(Saved data entries)
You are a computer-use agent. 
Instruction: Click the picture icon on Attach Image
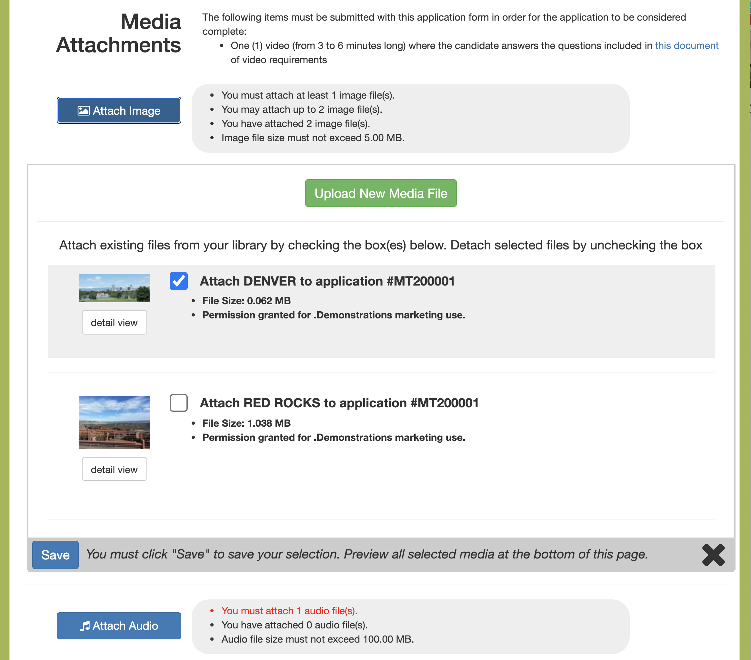(83, 110)
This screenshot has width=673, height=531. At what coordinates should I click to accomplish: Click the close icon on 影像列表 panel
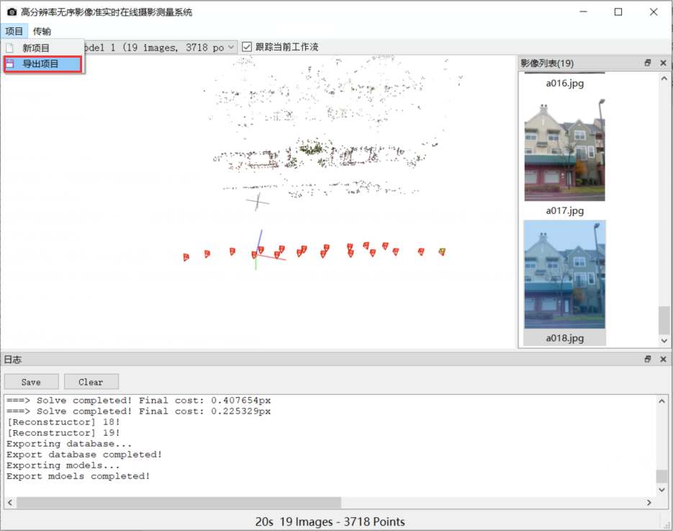click(x=662, y=63)
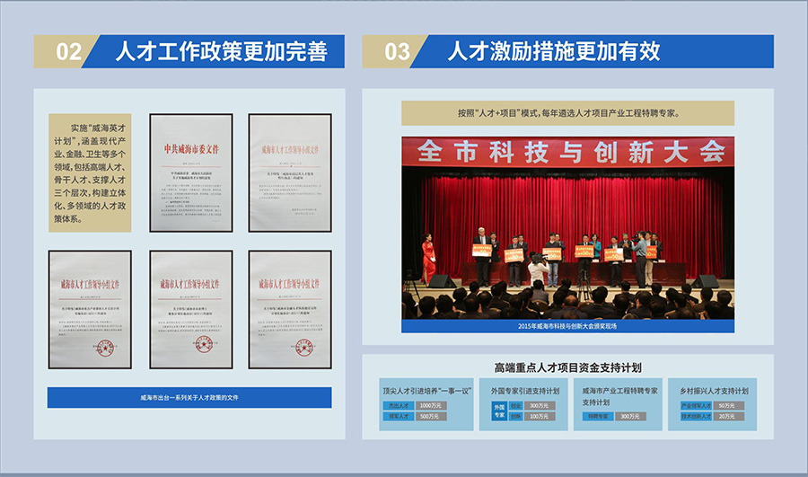Click the beige 按照"人才+项目"模式 banner
Screen dimensions: 808x477
(567, 113)
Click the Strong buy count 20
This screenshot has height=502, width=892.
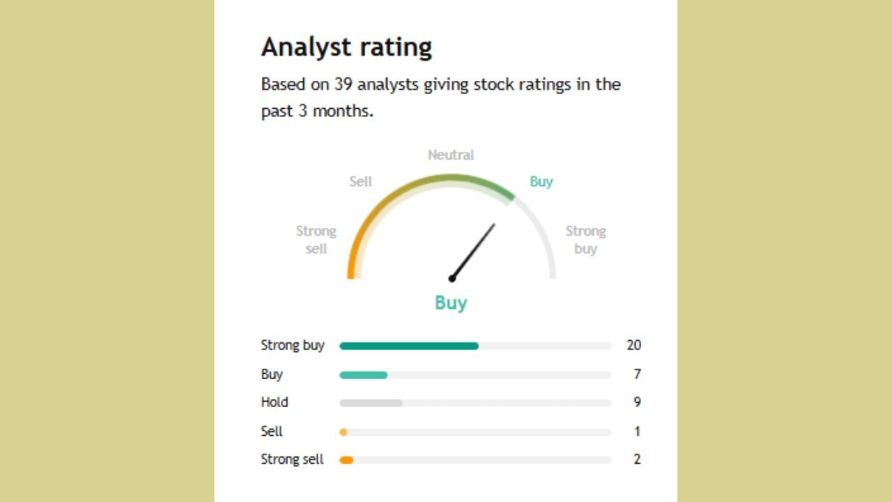(x=633, y=345)
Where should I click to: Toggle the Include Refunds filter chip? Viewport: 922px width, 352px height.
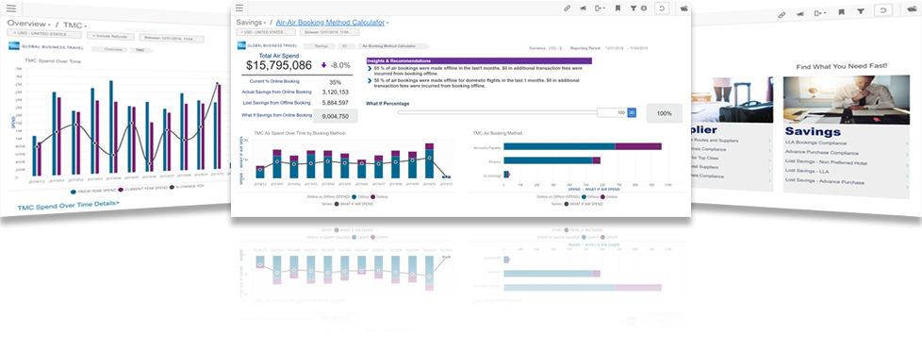pyautogui.click(x=110, y=36)
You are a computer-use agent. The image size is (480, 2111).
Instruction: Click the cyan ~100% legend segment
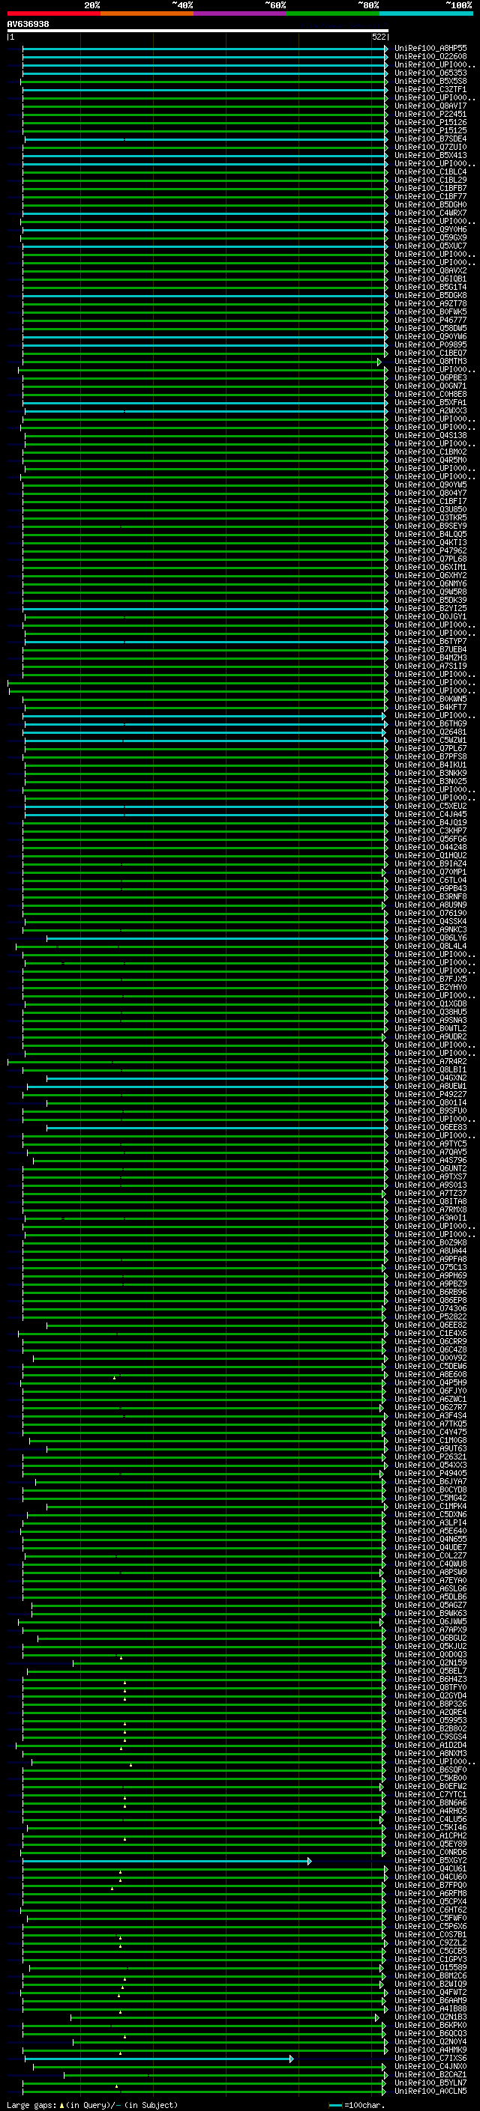(x=426, y=13)
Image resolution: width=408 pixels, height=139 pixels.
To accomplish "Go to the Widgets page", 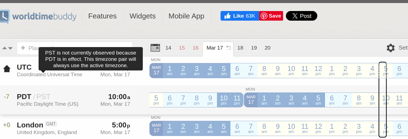I will (143, 16).
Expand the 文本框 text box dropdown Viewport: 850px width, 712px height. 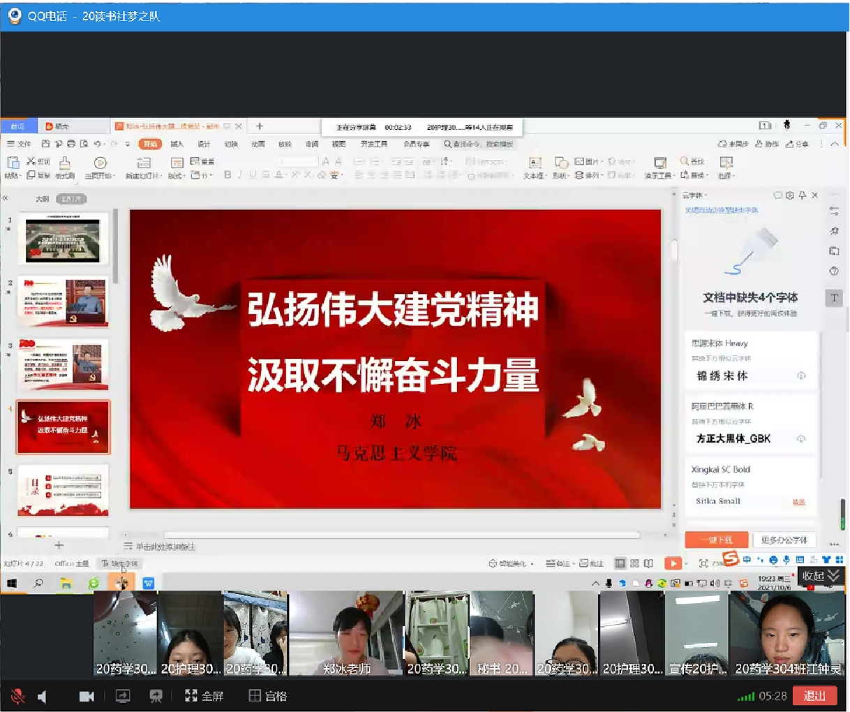coord(535,175)
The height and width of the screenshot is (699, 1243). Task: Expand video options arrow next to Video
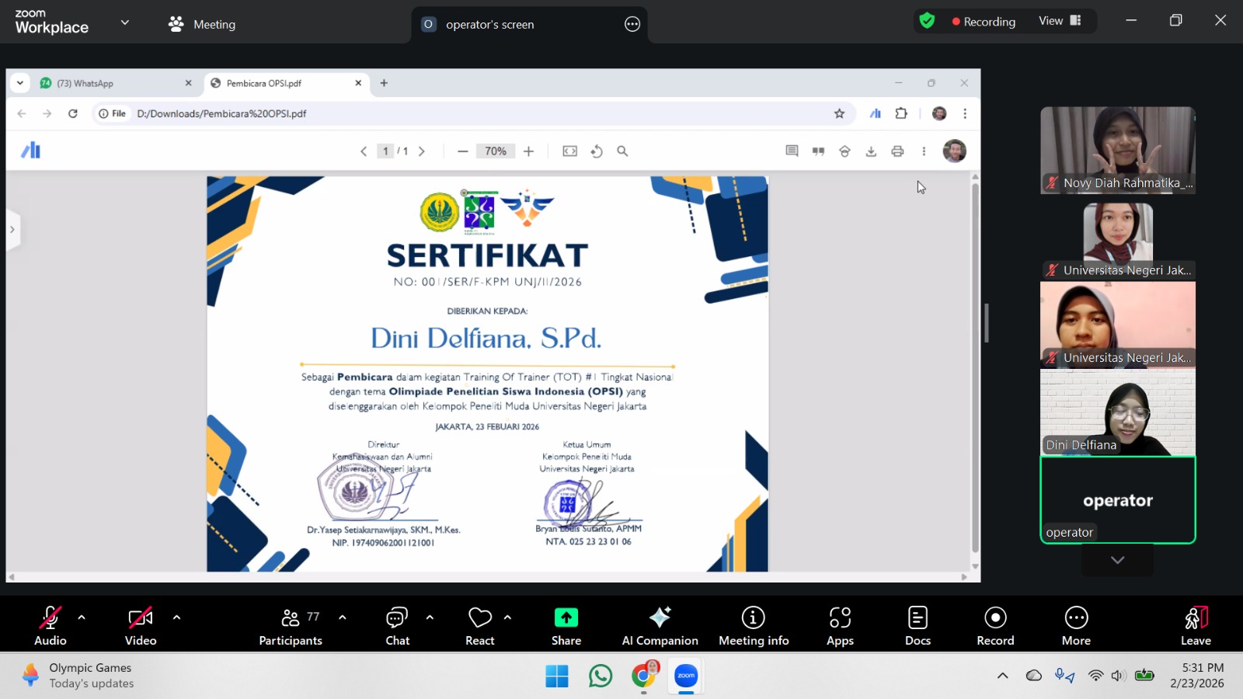tap(176, 617)
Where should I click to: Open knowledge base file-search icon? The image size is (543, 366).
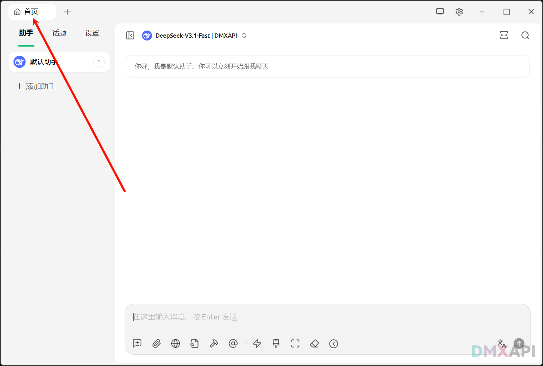point(195,343)
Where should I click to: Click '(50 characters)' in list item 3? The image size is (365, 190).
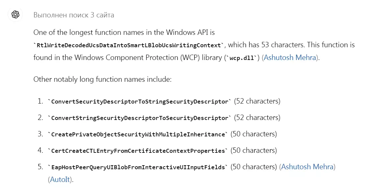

= WRITTEN INSTRUCTION =
Rescale the lines from the line with "Click the Strong buy count 20" to the line with "(x=426, y=13)" by rewriting each of them in full, with every click coordinate in the answers multiplied by 1.7 and rounded to a whole number, halves up. Leave out the pictures.

= COMPLETE OUTPUT =
Click the Strong buy count 20
This screenshot has height=502, width=892.
(x=1076, y=587)
Where should I click to: Toggle the Include Refunds filter chip? Viewport: 922px width, 352px height.
pyautogui.click(x=187, y=61)
You are a computer-use agent. The image size is (480, 2111).
Instruction: Click the cyan ~100% legend segment
(x=724, y=22)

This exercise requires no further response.